#### [SELECTED EXCERPT]
Content starts

Elizabeth Stone, English professor at UCL, has long lived on ‘paper and words and thin air’. Single, friendless, dessicated, respected, she passes out during a faculty meeting and wakes to find herself ‘attached by a chain of spit to her own cardigan’. A brain tumour is diagnosed, and removed. Expecting death, Elizabeth receives the news that her treatment was apparently successful as a gift: ‘Time had been returned to her.’ She takes her bravest decision in 30 years and goes back to ‘the city of books’ where, as an undergraduate, she had the only profound emotional experience of her adult life.

Content ends

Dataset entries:
Content starts

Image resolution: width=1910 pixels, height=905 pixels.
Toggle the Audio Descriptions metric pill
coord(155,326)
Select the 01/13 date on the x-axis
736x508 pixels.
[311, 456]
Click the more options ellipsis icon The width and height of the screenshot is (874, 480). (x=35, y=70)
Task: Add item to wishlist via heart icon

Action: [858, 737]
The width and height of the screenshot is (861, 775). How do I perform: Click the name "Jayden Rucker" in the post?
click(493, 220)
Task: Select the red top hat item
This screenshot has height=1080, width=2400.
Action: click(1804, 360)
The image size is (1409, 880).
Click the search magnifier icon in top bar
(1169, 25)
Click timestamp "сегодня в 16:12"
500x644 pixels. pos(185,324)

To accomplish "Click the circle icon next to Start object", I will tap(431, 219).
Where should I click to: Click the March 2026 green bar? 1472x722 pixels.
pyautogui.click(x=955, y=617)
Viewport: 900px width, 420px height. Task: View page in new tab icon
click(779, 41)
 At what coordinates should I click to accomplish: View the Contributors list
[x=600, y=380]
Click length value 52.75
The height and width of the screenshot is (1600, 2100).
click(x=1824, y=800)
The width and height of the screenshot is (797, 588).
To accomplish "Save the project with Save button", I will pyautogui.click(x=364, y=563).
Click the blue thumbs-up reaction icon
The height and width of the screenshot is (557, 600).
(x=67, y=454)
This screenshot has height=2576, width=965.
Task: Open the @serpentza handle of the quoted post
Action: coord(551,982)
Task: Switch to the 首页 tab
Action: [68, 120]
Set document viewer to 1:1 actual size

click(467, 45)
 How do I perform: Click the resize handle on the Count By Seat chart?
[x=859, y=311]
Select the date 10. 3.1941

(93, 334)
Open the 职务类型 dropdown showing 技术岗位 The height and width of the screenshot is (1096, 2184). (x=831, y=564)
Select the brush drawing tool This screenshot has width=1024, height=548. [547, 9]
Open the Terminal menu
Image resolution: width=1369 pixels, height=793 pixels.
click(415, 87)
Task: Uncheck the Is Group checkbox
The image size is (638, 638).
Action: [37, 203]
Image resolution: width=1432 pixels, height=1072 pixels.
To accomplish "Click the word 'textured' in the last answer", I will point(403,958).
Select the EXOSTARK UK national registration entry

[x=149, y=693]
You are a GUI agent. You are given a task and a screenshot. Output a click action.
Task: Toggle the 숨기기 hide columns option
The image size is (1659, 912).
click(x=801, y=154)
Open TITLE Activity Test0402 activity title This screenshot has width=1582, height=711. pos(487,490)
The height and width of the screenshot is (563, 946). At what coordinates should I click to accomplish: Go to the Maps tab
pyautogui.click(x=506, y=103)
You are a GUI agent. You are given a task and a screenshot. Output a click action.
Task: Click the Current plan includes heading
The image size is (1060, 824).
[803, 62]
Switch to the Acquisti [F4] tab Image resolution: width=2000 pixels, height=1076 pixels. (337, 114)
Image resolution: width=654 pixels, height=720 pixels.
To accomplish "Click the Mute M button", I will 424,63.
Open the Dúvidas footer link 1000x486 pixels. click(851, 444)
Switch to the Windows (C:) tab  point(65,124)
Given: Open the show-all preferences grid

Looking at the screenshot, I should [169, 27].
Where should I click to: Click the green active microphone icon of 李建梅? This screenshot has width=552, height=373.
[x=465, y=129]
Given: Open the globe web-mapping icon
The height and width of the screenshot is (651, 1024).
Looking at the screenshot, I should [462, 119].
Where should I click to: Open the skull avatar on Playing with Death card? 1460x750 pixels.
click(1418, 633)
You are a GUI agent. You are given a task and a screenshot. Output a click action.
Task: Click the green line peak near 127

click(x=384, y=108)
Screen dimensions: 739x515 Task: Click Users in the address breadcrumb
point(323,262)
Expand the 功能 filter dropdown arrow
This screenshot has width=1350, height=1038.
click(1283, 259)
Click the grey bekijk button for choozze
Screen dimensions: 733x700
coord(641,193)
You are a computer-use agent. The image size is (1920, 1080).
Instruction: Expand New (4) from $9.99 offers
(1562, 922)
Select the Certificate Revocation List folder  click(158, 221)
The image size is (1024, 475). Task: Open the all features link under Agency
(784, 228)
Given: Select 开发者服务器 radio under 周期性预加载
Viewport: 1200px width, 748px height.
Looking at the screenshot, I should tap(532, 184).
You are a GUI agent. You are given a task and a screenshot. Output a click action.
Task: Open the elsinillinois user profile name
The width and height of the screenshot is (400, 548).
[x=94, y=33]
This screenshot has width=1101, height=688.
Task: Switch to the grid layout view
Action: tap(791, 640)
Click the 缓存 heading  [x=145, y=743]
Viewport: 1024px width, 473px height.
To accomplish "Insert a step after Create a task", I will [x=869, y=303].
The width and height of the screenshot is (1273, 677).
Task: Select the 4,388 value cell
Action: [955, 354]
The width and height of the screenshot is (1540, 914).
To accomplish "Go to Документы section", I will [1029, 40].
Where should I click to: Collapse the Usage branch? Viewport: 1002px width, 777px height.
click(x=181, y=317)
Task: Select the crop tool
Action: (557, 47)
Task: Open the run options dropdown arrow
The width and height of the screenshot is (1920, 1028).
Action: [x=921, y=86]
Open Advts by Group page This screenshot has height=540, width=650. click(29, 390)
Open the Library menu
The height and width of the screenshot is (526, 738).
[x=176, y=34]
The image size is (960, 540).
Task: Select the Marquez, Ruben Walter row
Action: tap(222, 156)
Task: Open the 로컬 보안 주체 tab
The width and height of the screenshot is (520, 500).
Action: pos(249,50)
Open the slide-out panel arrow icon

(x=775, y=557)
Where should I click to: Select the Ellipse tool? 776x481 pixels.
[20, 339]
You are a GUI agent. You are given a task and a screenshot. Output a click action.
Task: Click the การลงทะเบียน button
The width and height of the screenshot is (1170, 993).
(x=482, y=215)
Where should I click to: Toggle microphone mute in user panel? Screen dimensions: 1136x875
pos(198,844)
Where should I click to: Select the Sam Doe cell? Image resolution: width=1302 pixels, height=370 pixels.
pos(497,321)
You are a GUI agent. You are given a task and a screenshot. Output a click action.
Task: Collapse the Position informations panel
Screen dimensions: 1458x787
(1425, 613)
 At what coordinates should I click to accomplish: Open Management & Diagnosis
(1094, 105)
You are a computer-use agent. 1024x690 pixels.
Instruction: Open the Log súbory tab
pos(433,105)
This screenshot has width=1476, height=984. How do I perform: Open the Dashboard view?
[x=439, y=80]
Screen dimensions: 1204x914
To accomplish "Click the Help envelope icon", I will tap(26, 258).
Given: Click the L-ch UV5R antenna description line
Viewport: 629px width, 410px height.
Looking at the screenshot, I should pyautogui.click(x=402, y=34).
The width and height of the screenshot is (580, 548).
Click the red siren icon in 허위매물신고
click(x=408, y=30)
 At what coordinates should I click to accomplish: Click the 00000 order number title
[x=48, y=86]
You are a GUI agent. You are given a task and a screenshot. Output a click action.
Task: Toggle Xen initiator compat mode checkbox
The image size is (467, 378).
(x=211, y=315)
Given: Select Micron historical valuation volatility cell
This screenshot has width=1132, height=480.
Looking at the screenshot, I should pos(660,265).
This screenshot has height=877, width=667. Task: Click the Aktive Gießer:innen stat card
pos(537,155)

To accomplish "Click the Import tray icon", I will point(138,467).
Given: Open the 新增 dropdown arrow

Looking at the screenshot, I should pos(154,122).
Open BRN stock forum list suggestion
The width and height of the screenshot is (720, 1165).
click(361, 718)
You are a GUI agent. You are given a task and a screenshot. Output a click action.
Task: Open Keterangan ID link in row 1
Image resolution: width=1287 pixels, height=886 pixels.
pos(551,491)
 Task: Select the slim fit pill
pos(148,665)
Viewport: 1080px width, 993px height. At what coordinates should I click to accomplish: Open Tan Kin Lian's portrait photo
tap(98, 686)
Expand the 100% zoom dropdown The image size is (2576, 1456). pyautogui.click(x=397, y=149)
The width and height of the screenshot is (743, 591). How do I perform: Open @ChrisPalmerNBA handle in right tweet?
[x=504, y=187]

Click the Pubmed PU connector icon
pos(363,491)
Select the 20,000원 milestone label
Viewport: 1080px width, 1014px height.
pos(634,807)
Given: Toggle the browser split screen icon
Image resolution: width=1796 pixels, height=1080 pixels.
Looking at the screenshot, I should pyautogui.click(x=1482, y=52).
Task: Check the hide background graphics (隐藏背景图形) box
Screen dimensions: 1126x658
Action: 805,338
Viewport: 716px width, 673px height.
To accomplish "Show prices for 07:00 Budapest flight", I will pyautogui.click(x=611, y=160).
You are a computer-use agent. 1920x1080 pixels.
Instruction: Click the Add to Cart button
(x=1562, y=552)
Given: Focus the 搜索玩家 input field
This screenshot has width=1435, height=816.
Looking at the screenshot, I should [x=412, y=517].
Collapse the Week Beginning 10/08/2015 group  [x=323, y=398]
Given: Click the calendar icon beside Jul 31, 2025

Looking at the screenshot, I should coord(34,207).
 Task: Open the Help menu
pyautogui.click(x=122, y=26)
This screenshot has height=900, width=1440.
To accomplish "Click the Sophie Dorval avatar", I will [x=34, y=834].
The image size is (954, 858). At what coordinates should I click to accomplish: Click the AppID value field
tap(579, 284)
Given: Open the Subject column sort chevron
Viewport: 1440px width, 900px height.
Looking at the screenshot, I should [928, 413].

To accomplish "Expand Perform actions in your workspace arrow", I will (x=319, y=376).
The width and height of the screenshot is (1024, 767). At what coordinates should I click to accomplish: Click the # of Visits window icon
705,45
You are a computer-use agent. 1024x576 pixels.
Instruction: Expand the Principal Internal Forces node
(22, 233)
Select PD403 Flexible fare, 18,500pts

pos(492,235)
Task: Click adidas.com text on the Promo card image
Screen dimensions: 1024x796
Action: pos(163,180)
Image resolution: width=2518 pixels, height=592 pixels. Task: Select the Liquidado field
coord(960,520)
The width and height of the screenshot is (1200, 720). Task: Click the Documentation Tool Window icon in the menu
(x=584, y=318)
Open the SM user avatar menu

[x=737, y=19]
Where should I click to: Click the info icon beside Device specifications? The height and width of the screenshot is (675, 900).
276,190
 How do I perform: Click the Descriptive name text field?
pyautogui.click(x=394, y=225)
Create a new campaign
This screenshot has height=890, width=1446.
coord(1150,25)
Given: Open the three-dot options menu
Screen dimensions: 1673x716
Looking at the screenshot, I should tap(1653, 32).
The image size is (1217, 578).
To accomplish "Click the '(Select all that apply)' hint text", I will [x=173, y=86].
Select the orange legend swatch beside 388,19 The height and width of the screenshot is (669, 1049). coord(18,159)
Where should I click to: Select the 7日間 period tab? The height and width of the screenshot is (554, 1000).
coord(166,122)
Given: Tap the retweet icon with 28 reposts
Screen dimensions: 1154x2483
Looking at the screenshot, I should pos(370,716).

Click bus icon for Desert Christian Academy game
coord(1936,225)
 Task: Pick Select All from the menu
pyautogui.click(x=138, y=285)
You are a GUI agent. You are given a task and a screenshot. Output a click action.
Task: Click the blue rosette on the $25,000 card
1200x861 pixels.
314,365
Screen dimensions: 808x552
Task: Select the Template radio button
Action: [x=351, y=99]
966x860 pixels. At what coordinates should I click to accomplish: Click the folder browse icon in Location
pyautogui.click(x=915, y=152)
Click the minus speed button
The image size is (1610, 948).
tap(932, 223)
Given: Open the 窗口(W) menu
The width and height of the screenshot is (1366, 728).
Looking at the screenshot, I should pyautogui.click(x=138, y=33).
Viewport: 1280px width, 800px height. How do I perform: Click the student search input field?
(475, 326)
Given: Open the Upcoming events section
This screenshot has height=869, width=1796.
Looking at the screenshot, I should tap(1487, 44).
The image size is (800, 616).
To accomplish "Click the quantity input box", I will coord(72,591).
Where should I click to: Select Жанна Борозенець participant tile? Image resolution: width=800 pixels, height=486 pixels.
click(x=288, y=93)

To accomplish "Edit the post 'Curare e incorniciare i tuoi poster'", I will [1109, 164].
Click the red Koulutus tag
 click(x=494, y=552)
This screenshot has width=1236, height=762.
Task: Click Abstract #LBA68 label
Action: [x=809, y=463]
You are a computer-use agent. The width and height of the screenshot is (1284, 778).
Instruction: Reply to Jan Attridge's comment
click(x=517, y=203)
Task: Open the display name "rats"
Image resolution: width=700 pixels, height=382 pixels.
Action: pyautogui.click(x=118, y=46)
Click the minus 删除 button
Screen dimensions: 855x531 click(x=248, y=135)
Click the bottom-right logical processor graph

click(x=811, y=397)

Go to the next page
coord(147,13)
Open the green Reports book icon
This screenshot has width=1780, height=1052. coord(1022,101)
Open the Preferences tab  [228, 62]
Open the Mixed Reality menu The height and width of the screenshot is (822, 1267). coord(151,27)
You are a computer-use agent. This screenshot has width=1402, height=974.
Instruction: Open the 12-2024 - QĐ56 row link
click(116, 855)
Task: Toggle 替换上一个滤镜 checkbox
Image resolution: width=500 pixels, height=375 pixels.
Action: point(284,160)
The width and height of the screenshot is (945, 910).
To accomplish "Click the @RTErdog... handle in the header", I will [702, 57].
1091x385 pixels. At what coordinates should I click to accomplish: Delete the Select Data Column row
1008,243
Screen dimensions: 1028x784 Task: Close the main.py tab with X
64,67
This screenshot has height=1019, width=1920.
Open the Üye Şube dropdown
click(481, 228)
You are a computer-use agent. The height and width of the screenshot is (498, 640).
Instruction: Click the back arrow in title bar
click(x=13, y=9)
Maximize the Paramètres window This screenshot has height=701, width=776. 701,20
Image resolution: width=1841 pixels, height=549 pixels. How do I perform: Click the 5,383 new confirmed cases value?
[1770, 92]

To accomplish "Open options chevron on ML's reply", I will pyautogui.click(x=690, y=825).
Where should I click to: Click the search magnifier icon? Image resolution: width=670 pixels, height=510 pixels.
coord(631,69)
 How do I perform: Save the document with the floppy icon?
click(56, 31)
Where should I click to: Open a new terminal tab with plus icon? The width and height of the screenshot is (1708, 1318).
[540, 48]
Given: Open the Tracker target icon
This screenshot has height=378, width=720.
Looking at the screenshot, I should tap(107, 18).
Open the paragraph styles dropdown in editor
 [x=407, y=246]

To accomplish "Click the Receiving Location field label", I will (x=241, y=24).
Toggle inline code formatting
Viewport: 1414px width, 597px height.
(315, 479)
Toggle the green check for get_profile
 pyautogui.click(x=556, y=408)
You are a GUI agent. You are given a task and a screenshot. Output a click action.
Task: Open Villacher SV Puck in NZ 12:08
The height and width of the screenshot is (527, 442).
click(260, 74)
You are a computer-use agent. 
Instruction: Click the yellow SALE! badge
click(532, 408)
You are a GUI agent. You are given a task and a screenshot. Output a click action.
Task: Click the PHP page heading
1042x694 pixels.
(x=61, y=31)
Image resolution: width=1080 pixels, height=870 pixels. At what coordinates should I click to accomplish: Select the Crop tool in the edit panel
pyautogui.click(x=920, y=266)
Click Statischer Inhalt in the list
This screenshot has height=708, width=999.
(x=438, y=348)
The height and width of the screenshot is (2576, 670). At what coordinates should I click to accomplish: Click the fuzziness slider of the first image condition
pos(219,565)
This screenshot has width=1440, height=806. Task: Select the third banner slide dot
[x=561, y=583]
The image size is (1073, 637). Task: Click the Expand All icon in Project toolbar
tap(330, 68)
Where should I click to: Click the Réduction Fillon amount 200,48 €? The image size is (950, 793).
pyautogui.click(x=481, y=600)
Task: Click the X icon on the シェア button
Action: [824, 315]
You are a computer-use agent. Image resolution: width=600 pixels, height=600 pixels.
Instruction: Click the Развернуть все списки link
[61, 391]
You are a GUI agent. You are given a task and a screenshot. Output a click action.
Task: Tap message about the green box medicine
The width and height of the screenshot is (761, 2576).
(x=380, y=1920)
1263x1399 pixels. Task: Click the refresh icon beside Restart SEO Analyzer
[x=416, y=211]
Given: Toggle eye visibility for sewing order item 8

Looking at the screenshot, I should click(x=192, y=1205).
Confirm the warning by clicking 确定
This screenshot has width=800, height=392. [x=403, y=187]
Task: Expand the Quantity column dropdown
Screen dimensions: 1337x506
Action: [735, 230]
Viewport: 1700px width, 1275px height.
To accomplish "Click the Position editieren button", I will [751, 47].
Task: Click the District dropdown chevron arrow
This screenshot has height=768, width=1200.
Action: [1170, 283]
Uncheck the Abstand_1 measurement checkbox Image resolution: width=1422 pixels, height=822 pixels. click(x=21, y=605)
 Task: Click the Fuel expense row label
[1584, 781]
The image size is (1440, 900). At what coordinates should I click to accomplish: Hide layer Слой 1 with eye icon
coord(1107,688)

Content ends

#### [AIM OF THE EXERCISE]
List every phrase that appears inside single quotation marks in the passage about Elizabeth Stone.

#### [TASK RESULT]
paper and words and thin air
attached by a chain of spit to her own cardigan
Time had been returned to her.
the city of books